*Data for this exercise*.
Segment Open
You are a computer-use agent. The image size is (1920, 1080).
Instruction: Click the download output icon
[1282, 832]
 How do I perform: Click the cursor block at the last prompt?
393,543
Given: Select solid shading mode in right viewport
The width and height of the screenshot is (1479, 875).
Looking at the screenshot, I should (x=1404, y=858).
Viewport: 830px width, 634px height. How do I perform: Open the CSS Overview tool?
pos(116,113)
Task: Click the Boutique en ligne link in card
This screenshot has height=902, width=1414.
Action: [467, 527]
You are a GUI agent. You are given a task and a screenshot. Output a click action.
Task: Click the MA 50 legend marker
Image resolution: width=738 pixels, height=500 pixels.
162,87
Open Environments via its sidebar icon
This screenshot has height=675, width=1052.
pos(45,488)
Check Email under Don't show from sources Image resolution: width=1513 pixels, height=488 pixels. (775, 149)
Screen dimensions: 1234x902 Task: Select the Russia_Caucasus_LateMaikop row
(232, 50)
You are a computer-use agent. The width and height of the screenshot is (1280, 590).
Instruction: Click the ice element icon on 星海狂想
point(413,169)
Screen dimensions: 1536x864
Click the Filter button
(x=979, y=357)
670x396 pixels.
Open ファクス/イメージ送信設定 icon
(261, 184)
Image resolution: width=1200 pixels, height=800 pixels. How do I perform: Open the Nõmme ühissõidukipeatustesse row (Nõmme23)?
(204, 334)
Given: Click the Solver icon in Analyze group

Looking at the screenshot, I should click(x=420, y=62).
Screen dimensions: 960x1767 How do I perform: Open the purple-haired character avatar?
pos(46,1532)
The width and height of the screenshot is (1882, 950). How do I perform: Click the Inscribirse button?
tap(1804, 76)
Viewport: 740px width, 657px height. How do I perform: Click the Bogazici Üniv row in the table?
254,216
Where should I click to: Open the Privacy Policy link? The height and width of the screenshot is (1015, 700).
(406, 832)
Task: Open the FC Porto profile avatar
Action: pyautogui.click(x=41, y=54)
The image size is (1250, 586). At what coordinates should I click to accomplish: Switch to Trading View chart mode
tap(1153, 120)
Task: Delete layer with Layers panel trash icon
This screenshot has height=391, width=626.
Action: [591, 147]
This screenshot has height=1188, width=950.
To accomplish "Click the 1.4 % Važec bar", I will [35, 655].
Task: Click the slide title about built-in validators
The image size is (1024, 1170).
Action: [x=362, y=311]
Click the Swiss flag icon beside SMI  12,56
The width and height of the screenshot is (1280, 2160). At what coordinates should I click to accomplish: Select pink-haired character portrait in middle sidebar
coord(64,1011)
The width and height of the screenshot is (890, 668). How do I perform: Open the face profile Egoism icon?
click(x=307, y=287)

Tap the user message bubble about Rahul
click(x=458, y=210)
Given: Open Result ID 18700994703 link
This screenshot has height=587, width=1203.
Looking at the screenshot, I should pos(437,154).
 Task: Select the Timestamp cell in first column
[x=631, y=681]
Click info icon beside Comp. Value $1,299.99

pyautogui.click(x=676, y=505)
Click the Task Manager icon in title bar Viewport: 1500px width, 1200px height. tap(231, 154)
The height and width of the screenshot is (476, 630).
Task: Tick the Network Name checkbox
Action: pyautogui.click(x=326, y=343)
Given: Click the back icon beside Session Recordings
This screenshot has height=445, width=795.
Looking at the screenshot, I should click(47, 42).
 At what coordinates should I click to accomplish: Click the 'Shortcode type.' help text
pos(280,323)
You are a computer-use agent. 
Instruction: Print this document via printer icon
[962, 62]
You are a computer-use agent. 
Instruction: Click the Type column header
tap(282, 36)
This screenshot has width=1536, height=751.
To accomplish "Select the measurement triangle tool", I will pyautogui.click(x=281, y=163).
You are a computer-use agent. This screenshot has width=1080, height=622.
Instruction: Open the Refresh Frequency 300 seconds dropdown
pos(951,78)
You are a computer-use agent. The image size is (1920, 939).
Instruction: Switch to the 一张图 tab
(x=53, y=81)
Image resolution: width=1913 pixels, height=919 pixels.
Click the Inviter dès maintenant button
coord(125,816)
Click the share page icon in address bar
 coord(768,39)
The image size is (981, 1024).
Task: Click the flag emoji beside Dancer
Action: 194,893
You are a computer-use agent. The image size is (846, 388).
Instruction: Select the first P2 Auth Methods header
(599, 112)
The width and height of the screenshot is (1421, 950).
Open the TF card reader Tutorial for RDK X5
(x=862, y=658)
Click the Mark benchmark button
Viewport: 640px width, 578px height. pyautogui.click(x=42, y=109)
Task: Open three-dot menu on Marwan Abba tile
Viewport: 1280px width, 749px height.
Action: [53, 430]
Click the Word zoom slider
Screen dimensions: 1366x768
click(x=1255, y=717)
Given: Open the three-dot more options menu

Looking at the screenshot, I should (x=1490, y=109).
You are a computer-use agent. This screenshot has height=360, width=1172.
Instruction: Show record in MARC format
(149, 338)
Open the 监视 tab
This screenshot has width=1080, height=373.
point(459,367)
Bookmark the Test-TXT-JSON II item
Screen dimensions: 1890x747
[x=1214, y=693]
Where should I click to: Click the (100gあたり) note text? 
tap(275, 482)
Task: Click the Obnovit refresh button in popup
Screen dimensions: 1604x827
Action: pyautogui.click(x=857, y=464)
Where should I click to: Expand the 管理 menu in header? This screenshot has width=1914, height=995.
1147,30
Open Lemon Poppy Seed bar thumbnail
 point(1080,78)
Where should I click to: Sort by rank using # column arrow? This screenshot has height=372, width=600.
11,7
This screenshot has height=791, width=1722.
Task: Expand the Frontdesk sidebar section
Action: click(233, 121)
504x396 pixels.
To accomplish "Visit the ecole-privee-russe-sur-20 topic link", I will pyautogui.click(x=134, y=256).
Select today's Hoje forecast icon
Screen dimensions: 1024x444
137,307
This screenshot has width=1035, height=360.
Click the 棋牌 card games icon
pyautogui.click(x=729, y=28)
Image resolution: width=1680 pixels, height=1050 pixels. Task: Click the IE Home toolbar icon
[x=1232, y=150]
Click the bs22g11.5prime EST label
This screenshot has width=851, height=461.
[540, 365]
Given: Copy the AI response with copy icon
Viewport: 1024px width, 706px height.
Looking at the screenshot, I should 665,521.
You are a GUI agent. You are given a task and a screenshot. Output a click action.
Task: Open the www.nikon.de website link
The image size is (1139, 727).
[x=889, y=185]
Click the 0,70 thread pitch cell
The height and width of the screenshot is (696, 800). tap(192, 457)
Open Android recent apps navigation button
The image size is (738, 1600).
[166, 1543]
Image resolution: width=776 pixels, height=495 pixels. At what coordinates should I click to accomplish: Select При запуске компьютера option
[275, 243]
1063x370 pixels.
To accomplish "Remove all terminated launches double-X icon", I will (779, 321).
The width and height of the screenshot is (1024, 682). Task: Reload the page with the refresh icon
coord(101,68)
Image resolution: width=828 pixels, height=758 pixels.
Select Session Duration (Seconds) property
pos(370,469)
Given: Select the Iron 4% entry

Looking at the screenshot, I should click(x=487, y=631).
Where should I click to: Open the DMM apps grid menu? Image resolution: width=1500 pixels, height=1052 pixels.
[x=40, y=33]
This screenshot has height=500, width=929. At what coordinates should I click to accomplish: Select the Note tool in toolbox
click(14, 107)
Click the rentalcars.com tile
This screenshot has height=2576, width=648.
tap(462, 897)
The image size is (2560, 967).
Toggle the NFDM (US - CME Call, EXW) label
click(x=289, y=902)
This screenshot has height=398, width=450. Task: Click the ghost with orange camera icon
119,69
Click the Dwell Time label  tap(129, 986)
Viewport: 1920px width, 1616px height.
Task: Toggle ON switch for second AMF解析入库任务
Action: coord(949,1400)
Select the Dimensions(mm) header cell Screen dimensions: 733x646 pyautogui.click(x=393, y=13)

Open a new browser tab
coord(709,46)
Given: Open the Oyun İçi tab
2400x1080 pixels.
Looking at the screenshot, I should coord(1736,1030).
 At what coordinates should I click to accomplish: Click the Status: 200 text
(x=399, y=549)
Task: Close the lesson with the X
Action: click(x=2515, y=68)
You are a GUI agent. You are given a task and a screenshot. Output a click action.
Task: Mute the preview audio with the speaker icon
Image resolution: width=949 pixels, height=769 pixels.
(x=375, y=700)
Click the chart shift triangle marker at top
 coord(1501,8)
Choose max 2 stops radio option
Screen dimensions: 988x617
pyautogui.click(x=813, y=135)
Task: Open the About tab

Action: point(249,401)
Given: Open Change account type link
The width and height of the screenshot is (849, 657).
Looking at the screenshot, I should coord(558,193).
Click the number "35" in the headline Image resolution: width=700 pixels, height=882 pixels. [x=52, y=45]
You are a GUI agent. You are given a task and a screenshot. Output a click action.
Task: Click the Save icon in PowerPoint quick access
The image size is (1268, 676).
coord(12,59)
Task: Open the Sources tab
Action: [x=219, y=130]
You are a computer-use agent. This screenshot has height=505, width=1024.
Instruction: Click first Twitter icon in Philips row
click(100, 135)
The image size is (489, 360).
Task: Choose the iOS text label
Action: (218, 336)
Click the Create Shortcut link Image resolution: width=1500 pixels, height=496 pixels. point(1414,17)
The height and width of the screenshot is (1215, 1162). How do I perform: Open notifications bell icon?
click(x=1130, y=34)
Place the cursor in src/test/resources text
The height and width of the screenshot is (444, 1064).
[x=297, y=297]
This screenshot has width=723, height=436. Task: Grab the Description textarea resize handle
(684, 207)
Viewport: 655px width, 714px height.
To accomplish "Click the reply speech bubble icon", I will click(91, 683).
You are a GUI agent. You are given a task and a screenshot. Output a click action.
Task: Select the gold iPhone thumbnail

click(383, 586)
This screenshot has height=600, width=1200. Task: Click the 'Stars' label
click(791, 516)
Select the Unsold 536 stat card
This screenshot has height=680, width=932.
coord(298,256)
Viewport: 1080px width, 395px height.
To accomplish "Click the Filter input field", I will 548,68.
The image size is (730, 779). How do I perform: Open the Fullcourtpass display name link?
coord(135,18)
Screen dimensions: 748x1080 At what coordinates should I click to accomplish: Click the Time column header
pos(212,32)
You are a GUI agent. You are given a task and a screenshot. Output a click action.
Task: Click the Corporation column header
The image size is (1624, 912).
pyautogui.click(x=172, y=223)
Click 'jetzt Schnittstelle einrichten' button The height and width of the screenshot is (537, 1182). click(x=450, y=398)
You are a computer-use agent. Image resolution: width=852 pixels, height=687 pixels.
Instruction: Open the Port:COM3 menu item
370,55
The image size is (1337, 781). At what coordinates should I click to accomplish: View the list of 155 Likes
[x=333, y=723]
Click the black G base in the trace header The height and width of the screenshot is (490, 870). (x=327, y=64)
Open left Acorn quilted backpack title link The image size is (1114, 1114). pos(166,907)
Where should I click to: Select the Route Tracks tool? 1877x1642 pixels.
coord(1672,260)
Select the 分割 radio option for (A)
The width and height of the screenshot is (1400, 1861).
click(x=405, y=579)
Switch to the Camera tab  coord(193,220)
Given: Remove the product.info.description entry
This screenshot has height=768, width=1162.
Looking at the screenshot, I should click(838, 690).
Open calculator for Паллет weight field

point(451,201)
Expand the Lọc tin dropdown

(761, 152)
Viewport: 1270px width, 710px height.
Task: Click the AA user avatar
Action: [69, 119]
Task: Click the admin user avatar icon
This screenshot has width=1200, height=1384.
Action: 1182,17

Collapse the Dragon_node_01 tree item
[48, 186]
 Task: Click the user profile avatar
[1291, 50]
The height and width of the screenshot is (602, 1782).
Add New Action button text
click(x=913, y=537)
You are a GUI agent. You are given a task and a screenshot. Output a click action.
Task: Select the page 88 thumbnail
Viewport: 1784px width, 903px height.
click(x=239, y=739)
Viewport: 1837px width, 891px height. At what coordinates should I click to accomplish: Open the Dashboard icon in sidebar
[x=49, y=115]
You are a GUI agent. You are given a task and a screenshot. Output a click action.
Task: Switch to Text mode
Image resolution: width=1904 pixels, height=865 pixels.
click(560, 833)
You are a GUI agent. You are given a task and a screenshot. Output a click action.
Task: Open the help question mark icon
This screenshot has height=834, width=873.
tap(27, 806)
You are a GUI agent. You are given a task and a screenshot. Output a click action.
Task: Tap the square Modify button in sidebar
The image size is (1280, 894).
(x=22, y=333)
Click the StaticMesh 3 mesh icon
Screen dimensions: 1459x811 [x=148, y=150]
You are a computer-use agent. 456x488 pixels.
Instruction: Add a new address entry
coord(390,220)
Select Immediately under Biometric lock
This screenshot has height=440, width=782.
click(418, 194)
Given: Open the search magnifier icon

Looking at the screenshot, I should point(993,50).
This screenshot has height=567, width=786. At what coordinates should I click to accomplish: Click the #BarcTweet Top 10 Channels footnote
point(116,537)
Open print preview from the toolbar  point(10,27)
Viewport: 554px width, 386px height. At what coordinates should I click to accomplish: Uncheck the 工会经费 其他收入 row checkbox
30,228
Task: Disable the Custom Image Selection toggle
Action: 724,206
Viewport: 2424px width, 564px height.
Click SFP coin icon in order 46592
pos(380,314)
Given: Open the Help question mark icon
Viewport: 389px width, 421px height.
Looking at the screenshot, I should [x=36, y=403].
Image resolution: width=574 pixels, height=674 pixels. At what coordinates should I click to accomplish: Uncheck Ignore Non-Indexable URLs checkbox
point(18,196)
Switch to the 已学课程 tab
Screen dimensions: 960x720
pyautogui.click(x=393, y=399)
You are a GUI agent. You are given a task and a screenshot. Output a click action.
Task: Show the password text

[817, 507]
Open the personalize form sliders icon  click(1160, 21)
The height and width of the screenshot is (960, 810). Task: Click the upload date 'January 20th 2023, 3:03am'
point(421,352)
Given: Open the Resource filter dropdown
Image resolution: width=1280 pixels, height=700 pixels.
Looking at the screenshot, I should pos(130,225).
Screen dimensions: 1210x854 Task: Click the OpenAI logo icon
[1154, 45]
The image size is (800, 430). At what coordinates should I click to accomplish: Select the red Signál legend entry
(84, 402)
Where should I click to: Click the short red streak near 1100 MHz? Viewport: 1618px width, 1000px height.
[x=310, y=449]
Segment Closed
*What is being asked*. Copy out, from the material above, each line in which the string "under" is found.

*Reply*.
Check Email under Don't show from sources Image resolution: width=1513 pixels, height=488 pixels. (775, 149)
Select Immediately under Biometric lock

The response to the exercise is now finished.